Excerpted text: Begin

For 25% of the time, between November 2013 and March 2023, users of the MPEP relied on outdated instructions, guidance and requirements that would be later retroactively overwritten by a subsequently published manual. These policy gaps are important for patent prosecutors who are obliged to prepare applications and respond to Office requests based upon the USPTO’s current policies and procedures. These policy gaps are also important for litigators reviewing patent file histories to determine whether the patent examiner or applicant had correctly followed USPTO’s procedures on any particular day. Retroactive guidance complicates adjudication, making it difficult to determine what the proper procedure was on any particular date. Clarity is lacking when examiners and patent practitioners are literally not working off the same page.
Caveats and Cautions
MPEP webpage versions do not include the publication date. PDF versions contains both publication date and effective date. Publication date and effective date are misnomers, since publication and revision indicators provide only month and year, leaving readers to guess as to which exact date the changes were published or became retroactively effective. Here, MPEP revisions are referred to by publication year and the first day of each month is used as proxy for “dates.” The October 2015 publication, named E9R07.0215, replaced by a November 2015 version also named E9R07.0215, has not been considered.

Excerpted text: End
Dataset excerpt: Begin

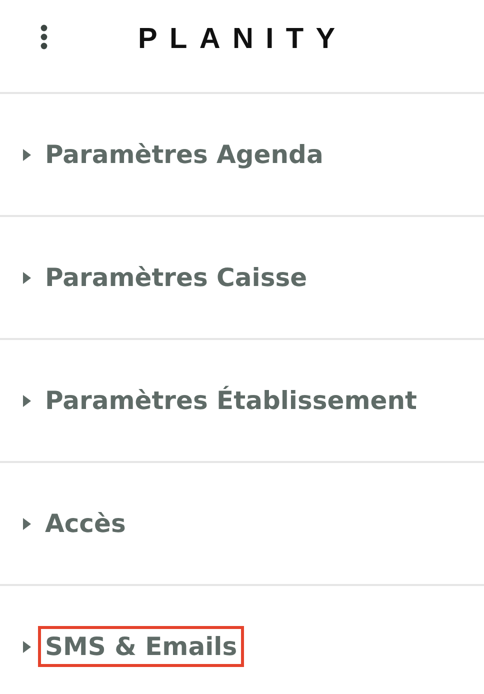  I want to click on menu-item-label: SMS & Emails, so click(141, 646).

Dataset excerpt: End

What you need to do – Reproduce the part of the MPEP revisions passage from "Caveats and Cautions" up to and including "not been considered.".

Answer section –
Caveats and Cautions
MPEP webpage versions do not include the publication date. PDF versions contains both publication date and effective date. Publication date and effective date are misnomers, since publication and revision indicators provide only month and year, leaving readers to guess as to which exact date the changes were published or became retroactively effective. Here, MPEP revisions are referred to by publication year and the first day of each month is used as proxy for “dates.” The October 2015 publication, named E9R07.0215, replaced by a November 2015 version also named E9R07.0215, has not been considered.